The Late Great Jimmy Breslin

Dashiell Hammett, Alexander Dumas, Homer (the blind Greek guy, not Homer Simpson), Georges Simenon, Sue Grafton, Mikhail Lermontov, Nikolai Gogol — these are authors whose books I automatically buy when I see them at tag sales and flea markets.

If you asked me who is my favorite author, I would have to think, but I think I would say Jimmy Breslin. He has so many books and so many columns and they’re all so great, and by that I mean enlightening and entertaining.

Breslin wrote a great column, and he was an old fashioned police reporter in that he did what none of the other reporters would do.
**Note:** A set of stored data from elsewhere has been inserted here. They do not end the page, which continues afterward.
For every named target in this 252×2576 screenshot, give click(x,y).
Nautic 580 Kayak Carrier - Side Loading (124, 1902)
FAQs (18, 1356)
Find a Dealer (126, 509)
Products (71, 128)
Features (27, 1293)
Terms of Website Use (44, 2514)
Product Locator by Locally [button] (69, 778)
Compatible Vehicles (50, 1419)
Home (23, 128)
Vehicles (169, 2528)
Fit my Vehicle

He would interview witnesses and neighbors of the victims and the accused and get angles nobody else had.

And he knew the police so well — where they drank, where they screwed around, where they lived. There’s a great scene in World Without End Amen, where Davy McDermott has a fight with his wife and goes out on the front porch and lights a cigarette, and then we look down the street and see guys lighting cigarettes on all the front porches.

The best column I remember was Breslin sitting with two policemen at headquarters on New Year’s Eve totalling up all the murders at the end of the year. So there’s this guy who was stabbed at 11 p.m. and died two hours later and they’re debating whether to count the murder in the new year or the old year.

One of the cops says it’s like in basketball when you put up a shot before time expires and then it goes in. No one in the world could capture a moment like that like Jimmy Breslin.

Breslin has a great book about Watergate called “How the Good Guys Finally Won,” but all his books are great reads.